Table 4 Immunohistochemical expression of CD34 (MVD). VEGF, and TSP-1 and correlations.

Discussion

The investigation of the biological profile of CUP and the understanding of molecular pathways underlining these tumors has been limited. We have worked on these issues and found several oncoproteins overexpressed, but failed to establish any clinically relevant correlations[10, 11]. We now investigated neo-angiogenesis by assessing MVD and the tissue expression of two representative molecules involved in angiogenesis; the major stimulator of angiogenesis VEGF (A), and the intrinsic angiogenic inhibitor TSP-1. Overall, we demonstrated that a high angiogenetic activity occurs in CUP tumors, which is higher in unfavorable when compared with more favorable subsets.

VEGF is known to play a key role and MVD is considered to reflect the final result of the tumor angiogenesis cascade. In the present study, all cases were found to be VEGF-positive and in the majority VEGF was overexpressed.

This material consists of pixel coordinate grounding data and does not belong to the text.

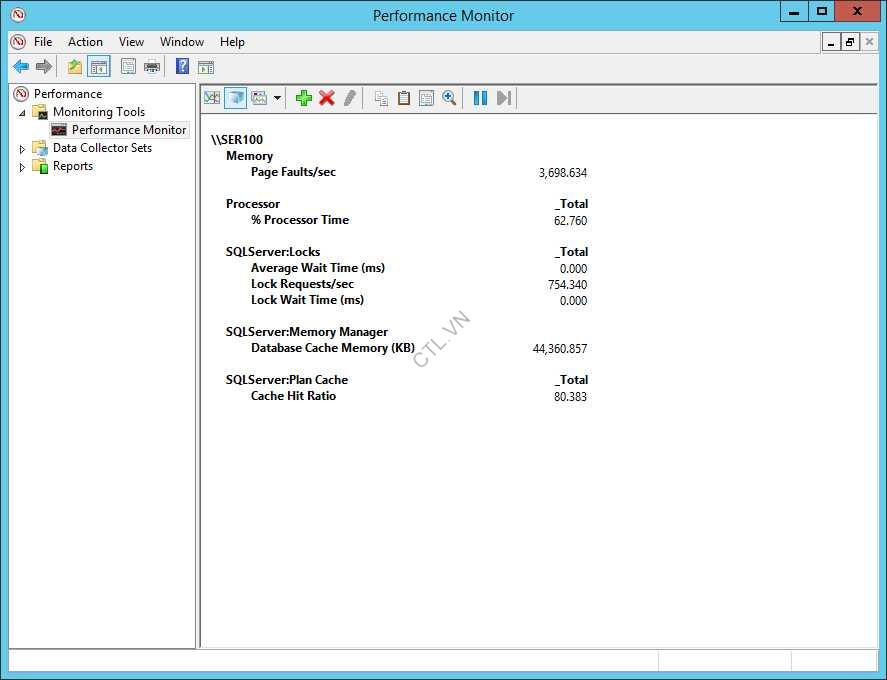Viewport: 887px width, 680px height.
Task: Open the View menu
Action: coord(131,42)
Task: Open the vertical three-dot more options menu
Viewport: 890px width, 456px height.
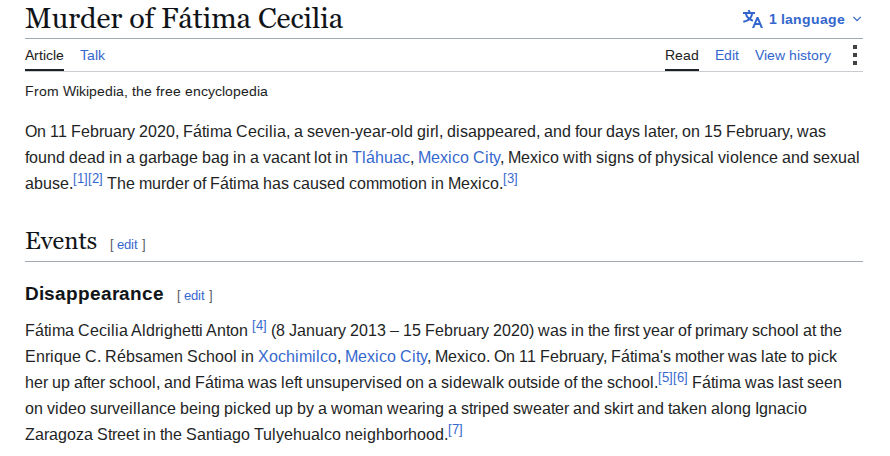Action: click(x=855, y=55)
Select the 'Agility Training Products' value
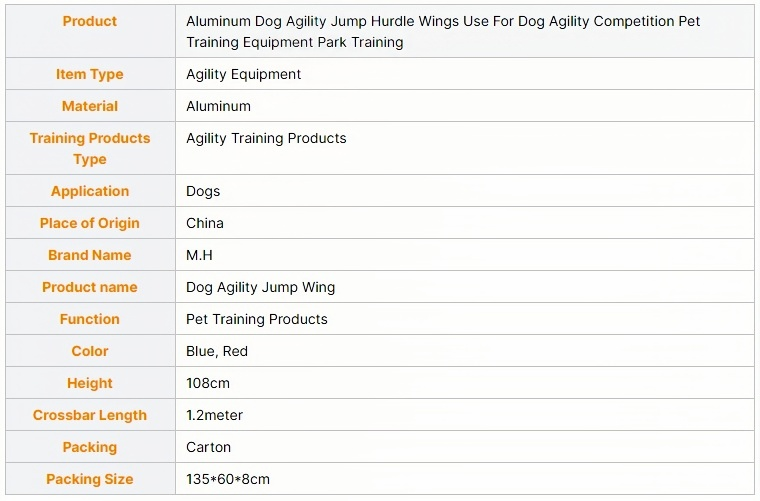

Tumor VEGF and MVD were strongly correlated that is in line with findings in solid tumors[12, 13]. We failed to demonstrate any significant correlations of angiogenic activity with regard to clinical outcome, but this was obviously due to universal expression of both CD34 and VEGF in our cases.

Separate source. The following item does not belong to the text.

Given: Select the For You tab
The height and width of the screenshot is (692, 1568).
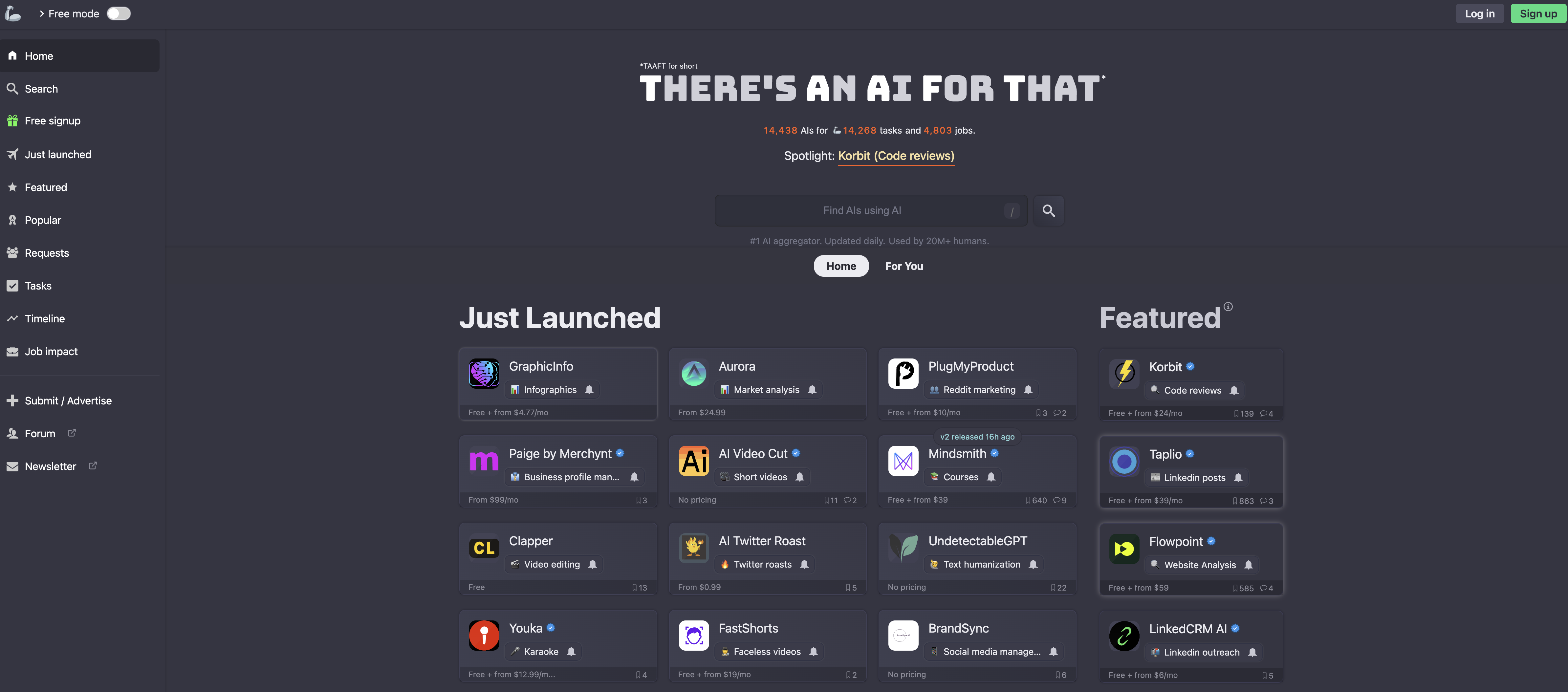Looking at the screenshot, I should point(903,265).
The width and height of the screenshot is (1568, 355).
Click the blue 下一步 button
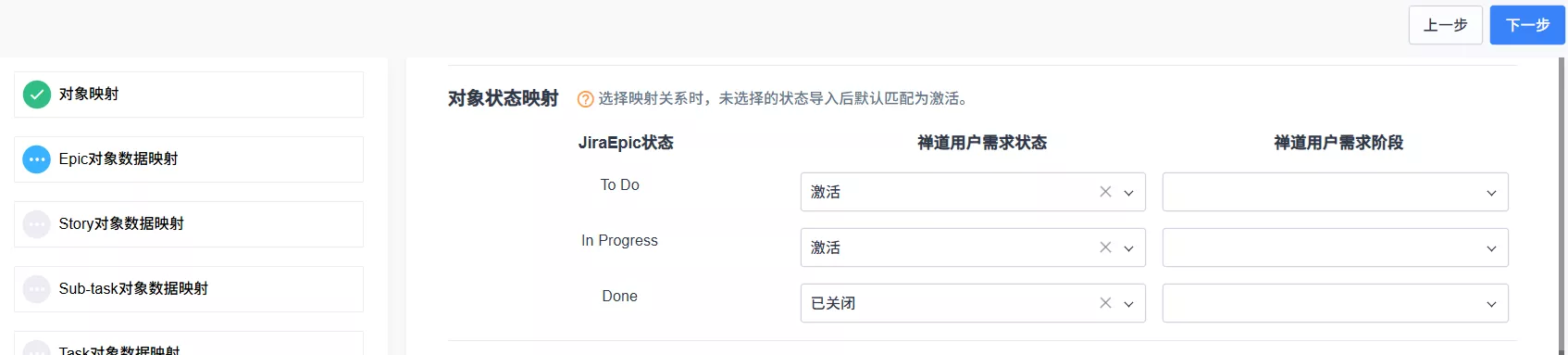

We also demonstrated that in our series TSP-1 was overexpressed in 50% and was absent or weak in approximately half of the cases. TSP-1 correlated inversely with microvessel counts. The role of TSP-1 in epithelial tumor growth and metastases remains controversial. In vitro studies suggest that TSP-1 may promote tumor cell adhesion and invasion by up-regulating urokinase plasminogen activator and its receptor[14] but in clinical studies overexpression has been associated with a lower MVD score and a better clinical outcome in several carcinomas[15]. Moreover, other studies suggest that TSP-1 inhibits tumor progression and may serve as an indicator of less aggressive potential and of favorable prognosis in solid tumors.[16] We consider that low TSP-1 in our material reflects a suppression of anti-angiogenic mechanism of TSP-1 that possibly contributes to the aggressiveness of these tumors.

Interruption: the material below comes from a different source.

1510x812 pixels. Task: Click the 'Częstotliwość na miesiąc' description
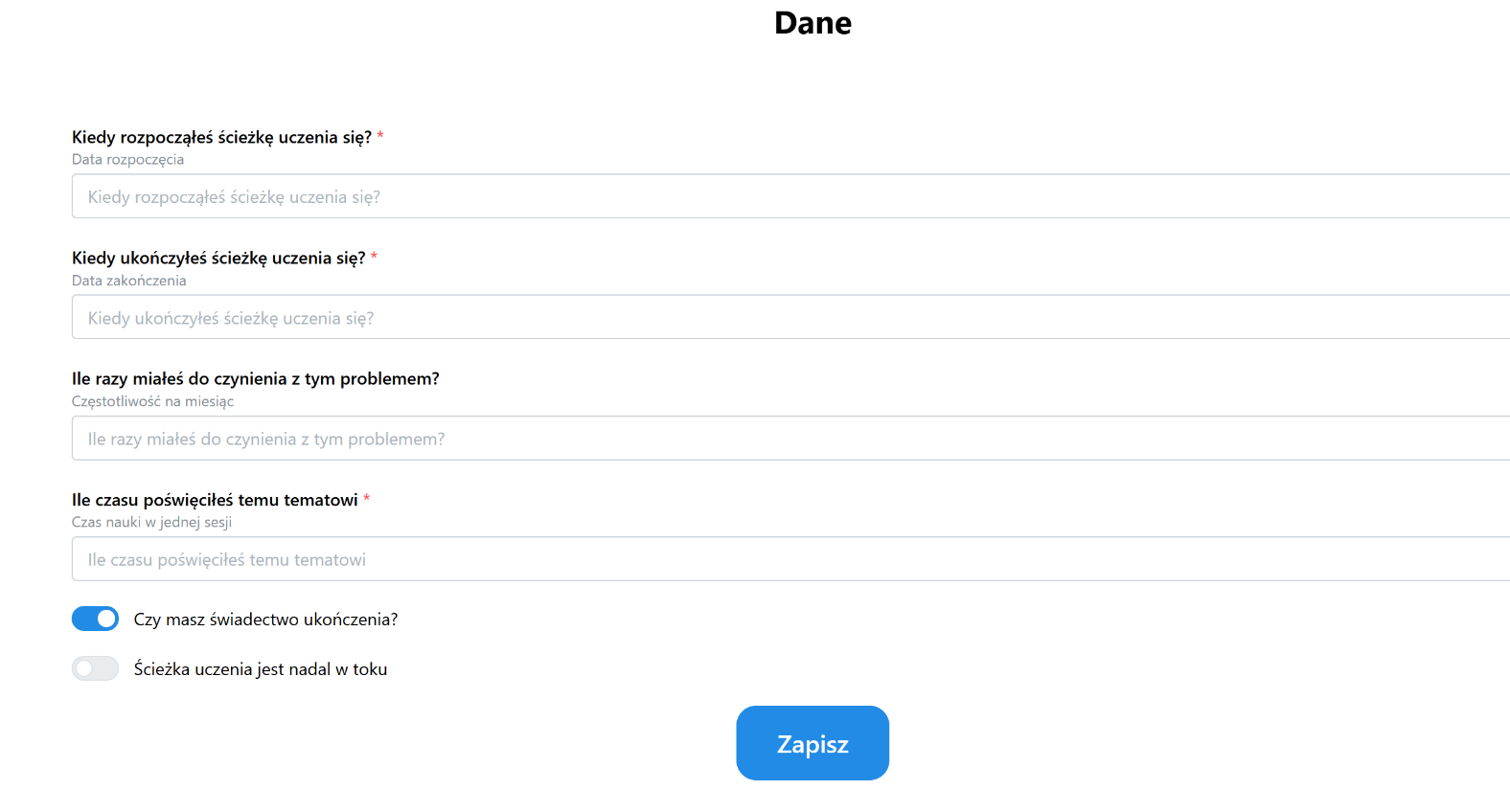152,401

CUP patients have in general a brief life expectancy with a median survival approximately of 3–9 months.[17, 18] It must be emphasized that CUP diagnosis applies to a heterogeneous group of patients who are usually grouped together in biological and therapeutic studies to obtain statistically meaningful results. However several patients fare better and enjoy longer survival and within this more favorable prognostic subgroup, unique subsets, such us young patients with midline tumors and women with peritoneal carcinomatosis or isolated axillary adenocarcinoma, have a distinct clinical biology compared to others also classified as unknown primary cancer. [1923]. In our study MVD score were found low in the group of more favorable tumors compared to unfavorable, but neither MVD nor VEGF or TSP-1 were associated with known prognostic factors.[24] Similarly, Hillen et al, in a small study, evaluated MVD as a prognostic factor for patients with liver metastases of unknown primary and found that MVD score correlated with marginally shorter survival.[25]

Conclusion

In conclusion, we found that angiogenesis is very active and VEGF expression is universal in cancer of unknown primary, which supports the clinical investigation of VEGF targeted therapy in this clinical setting.[9] To identify additional druggable molecular targets in cancer of unknown primary we need to advance our knowledge on the biology of these tumors and validate novel molecular therapeutics.